--- START ---

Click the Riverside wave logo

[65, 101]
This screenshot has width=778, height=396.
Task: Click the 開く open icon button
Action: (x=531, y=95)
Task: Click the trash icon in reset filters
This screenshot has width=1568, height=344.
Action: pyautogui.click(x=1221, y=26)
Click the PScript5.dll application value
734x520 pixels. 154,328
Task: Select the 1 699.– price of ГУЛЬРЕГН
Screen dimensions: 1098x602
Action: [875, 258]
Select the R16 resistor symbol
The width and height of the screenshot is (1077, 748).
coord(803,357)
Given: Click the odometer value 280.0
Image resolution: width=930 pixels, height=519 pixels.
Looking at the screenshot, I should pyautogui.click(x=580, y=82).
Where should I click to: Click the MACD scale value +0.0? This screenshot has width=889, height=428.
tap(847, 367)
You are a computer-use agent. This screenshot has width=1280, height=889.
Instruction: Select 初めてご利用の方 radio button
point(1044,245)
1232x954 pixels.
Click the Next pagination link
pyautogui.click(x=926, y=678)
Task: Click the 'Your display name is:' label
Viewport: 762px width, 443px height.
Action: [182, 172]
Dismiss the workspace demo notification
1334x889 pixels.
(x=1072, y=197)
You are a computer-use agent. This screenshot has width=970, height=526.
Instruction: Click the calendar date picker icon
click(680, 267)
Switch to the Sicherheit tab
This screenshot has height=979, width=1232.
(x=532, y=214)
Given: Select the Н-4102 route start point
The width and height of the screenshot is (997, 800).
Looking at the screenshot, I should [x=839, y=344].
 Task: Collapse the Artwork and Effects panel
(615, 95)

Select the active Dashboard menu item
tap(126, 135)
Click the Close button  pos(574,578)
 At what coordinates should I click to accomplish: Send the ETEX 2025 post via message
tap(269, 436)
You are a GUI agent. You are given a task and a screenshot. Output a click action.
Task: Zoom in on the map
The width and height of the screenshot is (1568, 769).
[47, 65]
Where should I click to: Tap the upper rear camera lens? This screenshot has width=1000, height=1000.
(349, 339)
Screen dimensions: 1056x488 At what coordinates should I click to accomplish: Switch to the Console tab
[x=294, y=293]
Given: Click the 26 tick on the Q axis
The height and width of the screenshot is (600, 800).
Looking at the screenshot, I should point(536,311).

--- END ---

# Task instructions
Every entry shown above should be written out again without a single difference.

# The answer
Click the Riverside wave logo

[65, 101]
This screenshot has width=778, height=396.
Task: Click the 開く open icon button
Action: (x=531, y=95)
Task: Click the trash icon in reset filters
This screenshot has width=1568, height=344.
Action: pyautogui.click(x=1221, y=26)
Click the PScript5.dll application value
734x520 pixels. 154,328
Task: Select the 1 699.– price of ГУЛЬРЕГН
Screen dimensions: 1098x602
Action: [875, 258]
Select the R16 resistor symbol
The width and height of the screenshot is (1077, 748).
coord(803,357)
Given: Click the odometer value 280.0
Image resolution: width=930 pixels, height=519 pixels.
Looking at the screenshot, I should pyautogui.click(x=580, y=82).
Where should I click to: Click the MACD scale value +0.0? This screenshot has width=889, height=428.
tap(847, 367)
You are a computer-use agent. This screenshot has width=1280, height=889.
Instruction: Select 初めてご利用の方 radio button
point(1044,245)
1232x954 pixels.
Click the Next pagination link
pyautogui.click(x=926, y=678)
Task: Click the 'Your display name is:' label
Viewport: 762px width, 443px height.
Action: [182, 172]
Dismiss the workspace demo notification
1334x889 pixels.
(x=1072, y=197)
You are a computer-use agent. This screenshot has width=970, height=526.
Instruction: Click the calendar date picker icon
click(680, 267)
Switch to the Sicherheit tab
This screenshot has height=979, width=1232.
(x=532, y=214)
Given: Select the Н-4102 route start point
The width and height of the screenshot is (997, 800).
Looking at the screenshot, I should [x=839, y=344].
 Task: Collapse the Artwork and Effects panel
(615, 95)

Select the active Dashboard menu item
tap(126, 135)
Click the Close button  pos(574,578)
 At what coordinates should I click to accomplish: Send the ETEX 2025 post via message
tap(269, 436)
You are a GUI agent. You are given a task and a screenshot. Output a click action.
Task: Zoom in on the map
The width and height of the screenshot is (1568, 769).
[47, 65]
Where should I click to: Tap the upper rear camera lens? This screenshot has width=1000, height=1000.
(349, 339)
Screen dimensions: 1056x488 At what coordinates should I click to accomplish: Switch to the Console tab
[x=294, y=293]
Given: Click the 26 tick on the Q axis
The height and width of the screenshot is (600, 800).
Looking at the screenshot, I should point(536,311).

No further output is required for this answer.